A co to ma wspólnego z polityką zagraniczną i powrotem USA na arenę międzynarodową? Wszystko. Joe Biden jeszcze przed wyborami powtarzał, że „polityka zagraniczna zaczyna się w domu” i że Stany Zjednoczone powinny budować swoje wpływy w świecie nie tylko poprzez „przykład siły”, ale „siłę przykładu”. Innymi słowy, wyjątkowa pozycja Amerykanów na świecie brała się nie tylko z ich potęgi militarnej, ale także tak zwanej „miękkiej siły” (soft power). Mimo wielu wad, uznawaliśmy Stany Zjednoczone za godny naśladowania przykład demokracji, za państwo silne i stabilne, na które można liczyć i które stoi po dobrej stronie historii.

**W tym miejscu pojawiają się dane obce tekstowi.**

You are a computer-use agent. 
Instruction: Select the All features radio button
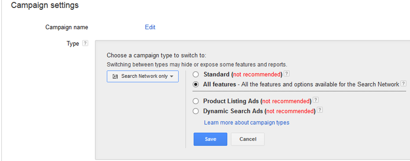click(196, 84)
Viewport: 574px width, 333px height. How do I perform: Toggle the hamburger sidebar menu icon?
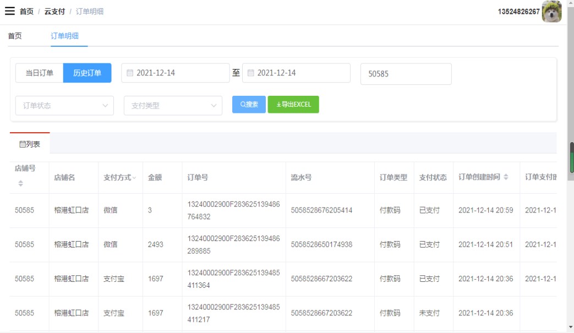9,11
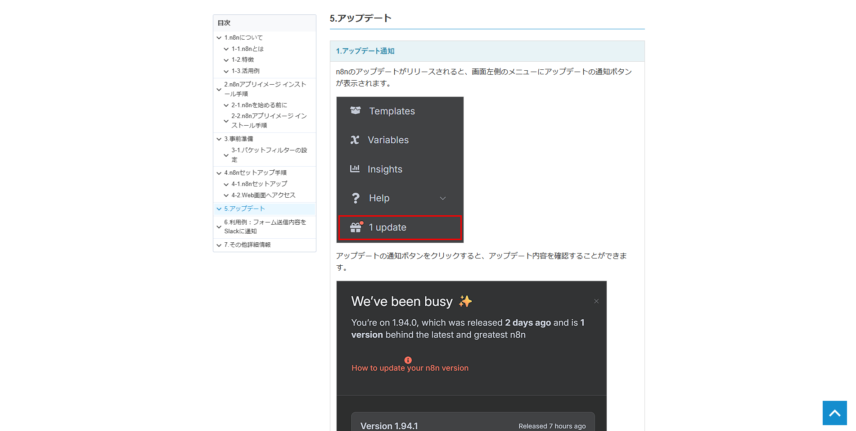The image size is (856, 431).
Task: Click the Help question mark icon
Action: point(356,198)
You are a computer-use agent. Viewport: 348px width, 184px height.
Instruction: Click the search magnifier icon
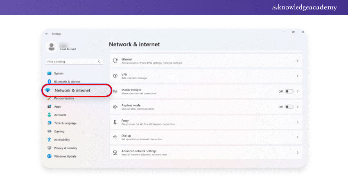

Bez uspokojenia sytuacji w kraju, bez koniecznych reform, bez współpracy ze strony Republikanów administracja Bidena nie przywróci sojusznikom wiary w Amerykę. Nikt bowiem nie da nam gwarancji, że za cztery lata Trump lub jakaś jego kopia znów nie wprowadzi się do Białego Domu i nie wywróci wszystkiego do góry nogami.